The Canadian and New Zealand dollars held steady against the greenback while the Australian dollar extended its losses. While the rallies in the CAD and NZD remain intact the AUD is losing momentum quickly. Overnight data from Australia was mixed with job vacancies falling more than 10%, inflationary pressures increasing slightly according to the TD Securities index and private sector credit maintaining the same pace of growth as the previous month. New Zealand building permits rebounded in February but the 1.9% rise fell short of the market’s 3% forecast. Meanwhile up North, the Canadian economy grew by 0.2% in the month of January. On an annualized basis, this translates into GDP growth of 1.0% versus 0.7% the previous month. While the data was strong enough to help the CAD hold onto its gains, a larger upside surprise was needed to increase the momentum of the downtrend in USD/CAD. The 1.4% increase in industrial product prices and 2.2% increase in raw material prices however verify the increase in inflationary pressures last month. For the Bank of Canada, slightly stronger GDP growth and hotter inflation pressures will leave their hawkish monetary policy stance intact. With no economic reports scheduled for release from the 3 commodity producing countries, the comm dollars should take their cue from equities but as we have seen today, that may not always be the case.

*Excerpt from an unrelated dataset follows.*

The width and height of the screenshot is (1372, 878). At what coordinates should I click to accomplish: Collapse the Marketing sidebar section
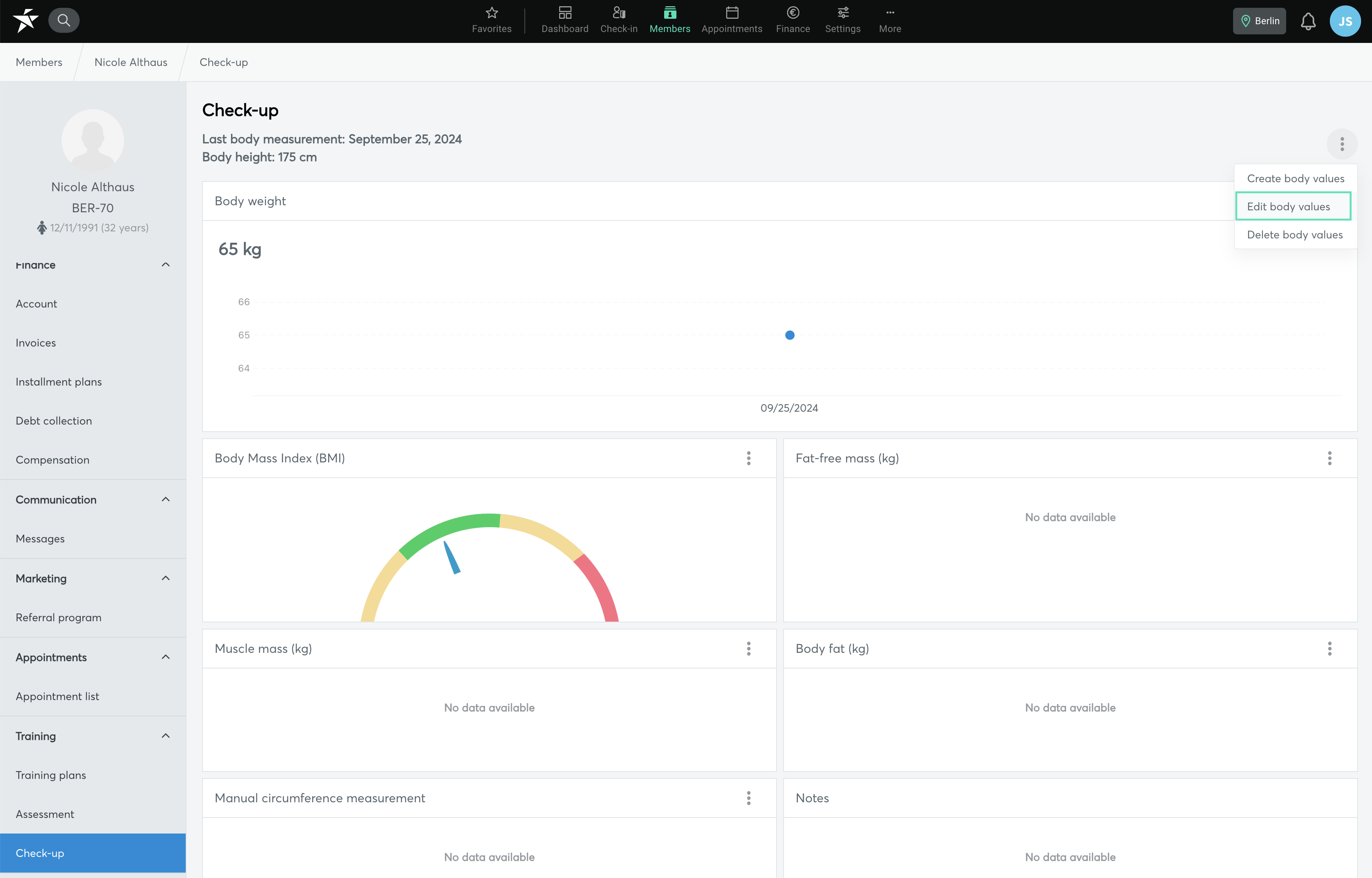pyautogui.click(x=166, y=578)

USD/JPY Taking its Cue from the Nikkei

The Japanese Yen continued to trade higher against the U.S. dollar and most of the major currencies despite the new highs in U.S. equities. Weaker than expected consumer spending failed to hurt the Yen but managed to drive the Nikkei down more than 1.25%. USD/JPY has a very strong positive correlation with the Nikkei and the drop in Japanese stocks is one of the main reasons why the currency pair is under pressure. Bank of Japan Governor Kuroda spoke last night and he vowed to continue easing monetary policy until their 2% inflation target is reached. While this is an affirmation of the central bank’s commitment to additional asset purchases, it was clearly not enough to rally the Yen. What investors want to see is not talk but action and unfortunately we won’t get any of that until April 4th at the earliest. Tonight, a number of Japanese economic reports are scheduled for release and finally, we could see the Yen react to data. These reports include PMI manufacturing, household spending, the jobless rate, consumer prices and industrial production. All of these releases are important but Prime Minister Abe has been saying that he is watching inflation and therefore our eye will be on CPI. If inflationary pressures increase significantly, the BoJ may opt for more moderate stimulus whereas steady inflationary pressures would give them the flexibility to do more.